Our infrastructure spans both legacy on-premise deployments and a new AWS-based cloud-native platform. To support this transformation, we’re looking for a Lead Site Reliability Engineer who will own the full lifecycle of system reliability — from process design to hands-on implementation.
As Lead SRE Engineer, you will:
- Take ownership of our current on-premises systems and stabilize them.
- Build modern SRE practices from the ground up.
- Drive our transition to the AWS cloud (architecture, tooling, observability).
- Manage and mentor a team of DevOps and SysOps engineers.
This role is ideal for someone who wants to own reliability architecture and be a key strategic contributor to how a high-impact, AI-powered platform evolves.
Key Responsibilities:
- Define and implement SRE practices: SLO/SLA management, incident response, postmortems, alerting policies.
- Lead the team responsible for:
- On-prem infrastructure (Linux, VPNs, networking, firewalls, Zabbix).
- DevOps and CI/CD workflows.
- Platform observability (Prometheus, Grafana, Loki, Tempo).
- Architect and scale cloud-native infrastructure using AWS services:
- EC2, VPC, EKS, S3, IAM, CloudWatch, Route53, etc.
- Oversee migration of services and systems from on-prem to cloud.
- Own logging, metrics, recovery processes, DRP, and secure runtime environments.
- Implement infrastructure automation and self-healing mechanisms.
- Build internal documentation, runbooks, and operational guidelines.
- Act as mentor and leader for the reliability culture across engineering.
What We’re Looking For:
- 5+ years in infrastructure/SRE/DevOps roles, 2+ years in technical leadership.
- Expert knowledge of Linux, Bash, system automation.
- Deep understanding of core networking: VPN, TCP/IP, DNS, routing, NAT, firewalls.
- Hands-on experience with on-prem operations and modernization.
- Experience with monitoring: Zabbix, Prometheus, Grafana.
- Proven experience with AWS (high priority): EC2, IAM, VPC, EKS, S3, CloudWatch.
- Strong skills in CI/CD tooling: GitHub Actions, GitLab CI, ArgoCD, Helm, Kustomize.
- Experience implementing SRE disciplines: SLOs, error budgets, incident management.
- Proficiency in writing clear documentation and infrastructure standards.
Nice to Have:
- Experience with OpenFaaS, Kubernetes, Terraform, Ansible.
- Familiarity with SOC2, ISO 27001, GDPR compliance practices.
- Python scripting for automation.
- Experience with Vault, OPA, RBAC, and Zero Trust architectures.
Why Join Us:
- A strategic role where you define infrastructure and reliability culture from the ground up.

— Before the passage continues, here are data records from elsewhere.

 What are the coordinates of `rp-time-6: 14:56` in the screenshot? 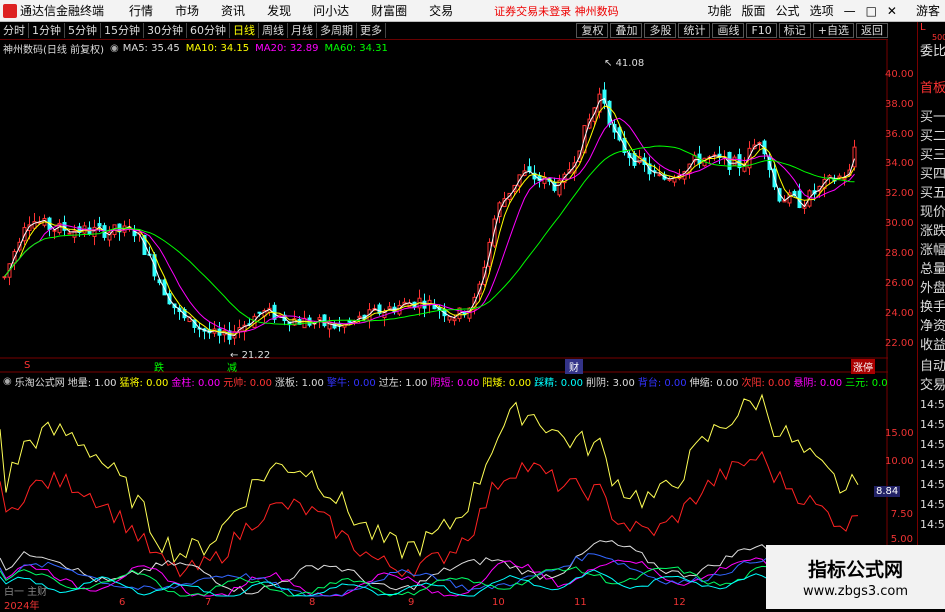 It's located at (932, 504).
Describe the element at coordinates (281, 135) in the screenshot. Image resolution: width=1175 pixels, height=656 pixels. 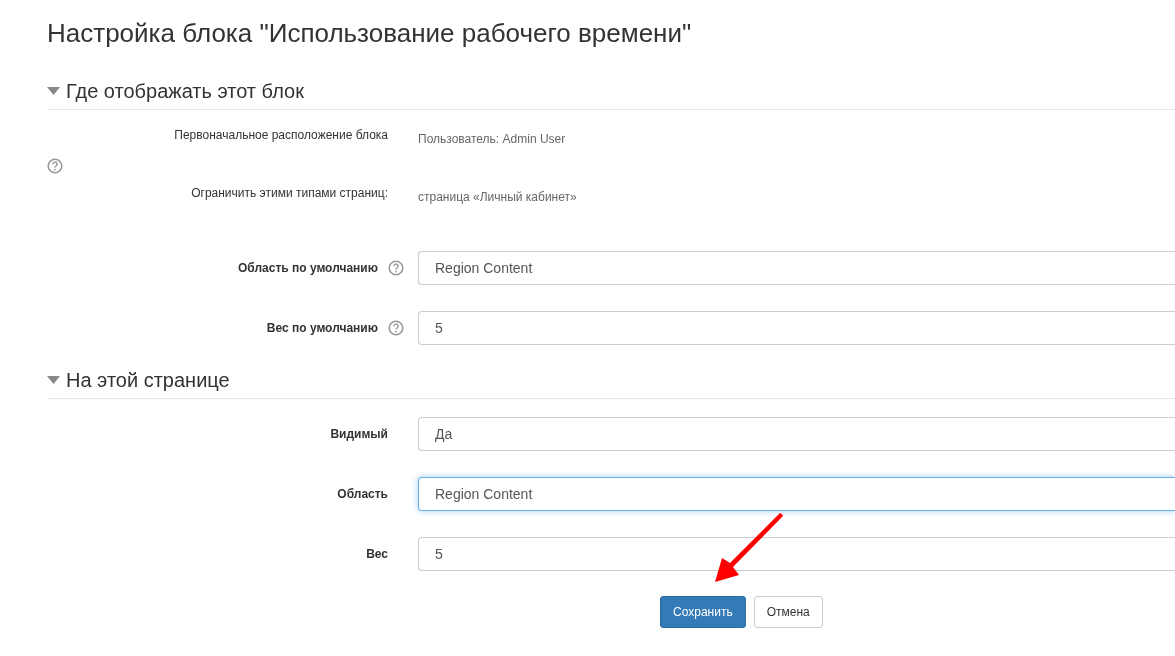
I see `field-label: Первоначальное расположение блока` at that location.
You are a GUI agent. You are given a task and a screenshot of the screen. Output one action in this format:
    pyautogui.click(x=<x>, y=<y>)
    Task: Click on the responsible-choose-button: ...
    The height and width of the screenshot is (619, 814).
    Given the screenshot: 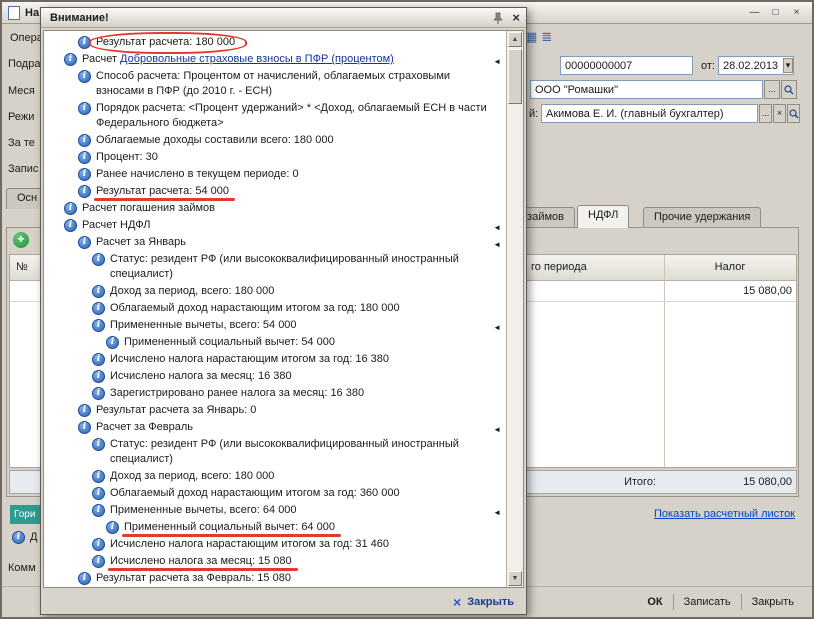 What is the action you would take?
    pyautogui.click(x=766, y=114)
    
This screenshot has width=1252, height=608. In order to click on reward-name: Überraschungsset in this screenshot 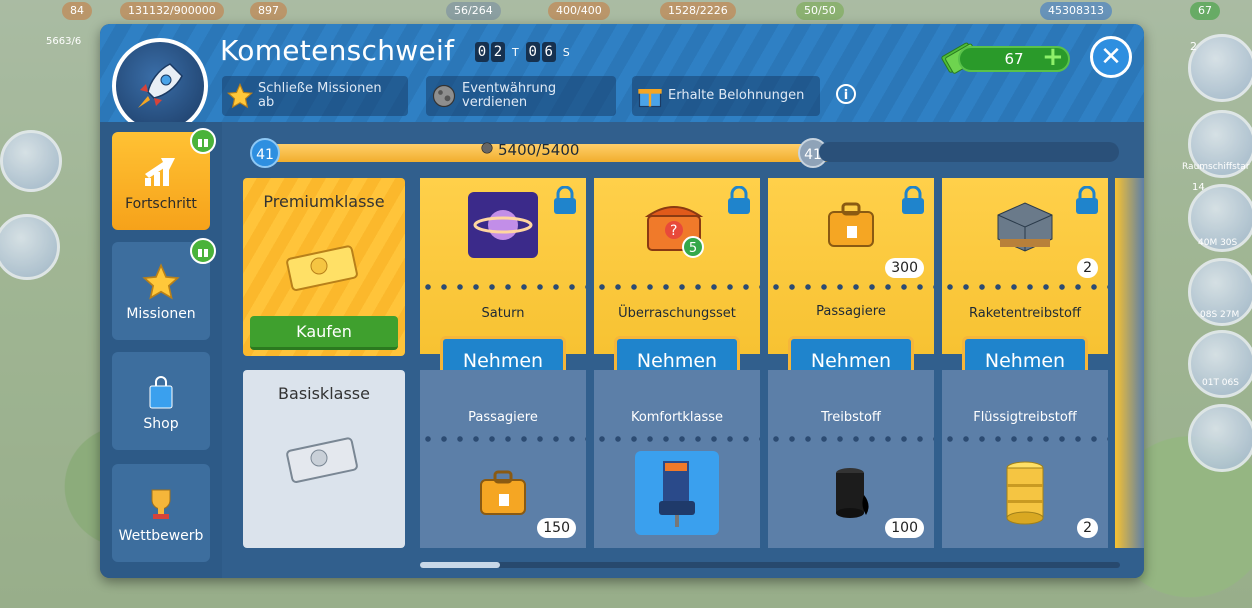, I will do `click(677, 314)`.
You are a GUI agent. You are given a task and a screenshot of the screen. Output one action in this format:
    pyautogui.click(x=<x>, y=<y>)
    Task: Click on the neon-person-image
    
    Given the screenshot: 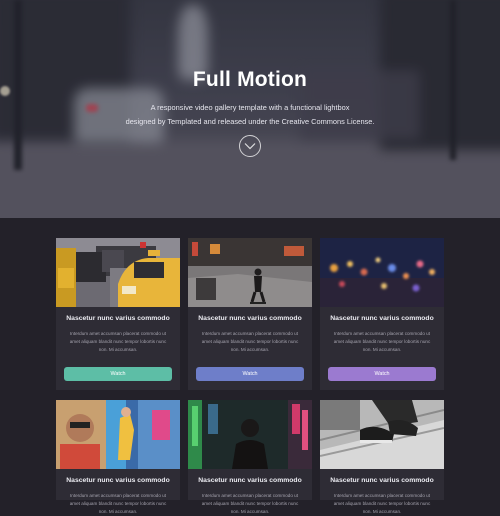 What is the action you would take?
    pyautogui.click(x=250, y=434)
    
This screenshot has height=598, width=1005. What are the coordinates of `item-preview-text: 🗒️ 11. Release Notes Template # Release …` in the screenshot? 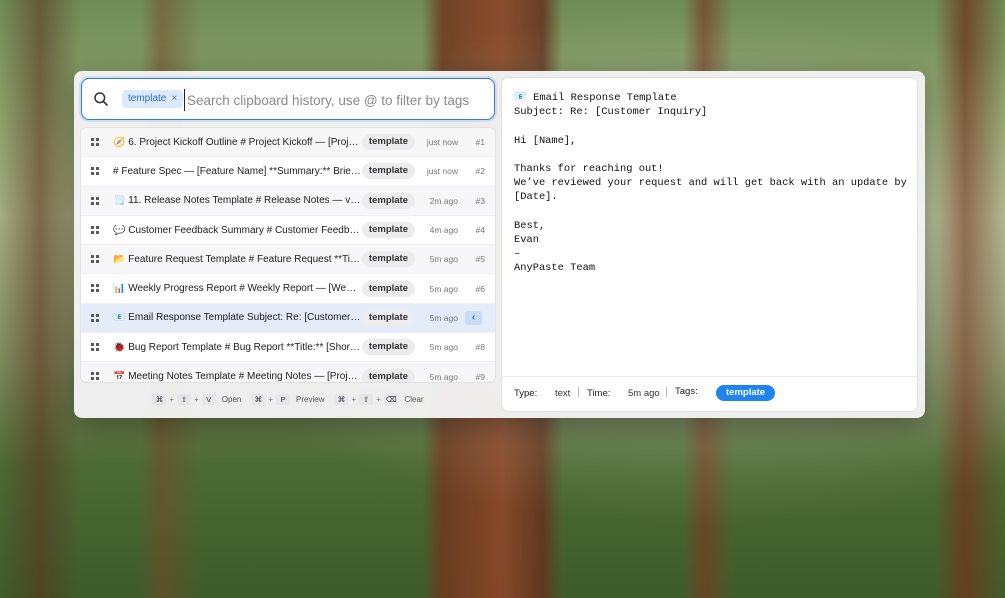 It's located at (237, 201).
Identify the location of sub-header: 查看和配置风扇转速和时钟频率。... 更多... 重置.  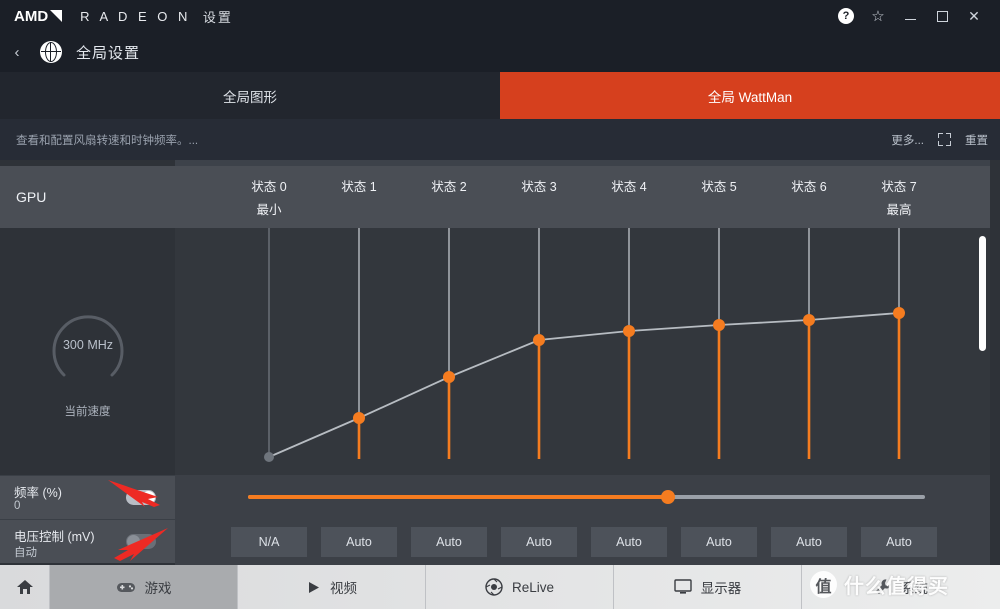
(500, 140).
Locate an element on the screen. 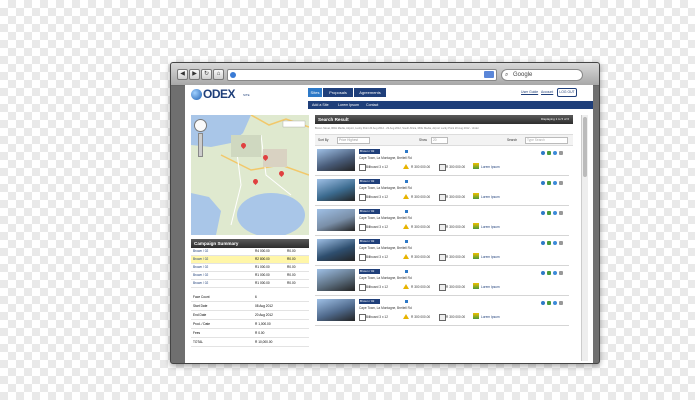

- Full ownership over reliability, observability, and platform resiliency.
- A growing, global, product-driven company with engineering at the center.
- Flexible remote environment with stock options and leadership visibility.
- A foundational role with a clear growth path toward Head of Infrastructure/SRE.
If you turn chaos into structure and systems into strategy — this role is for you.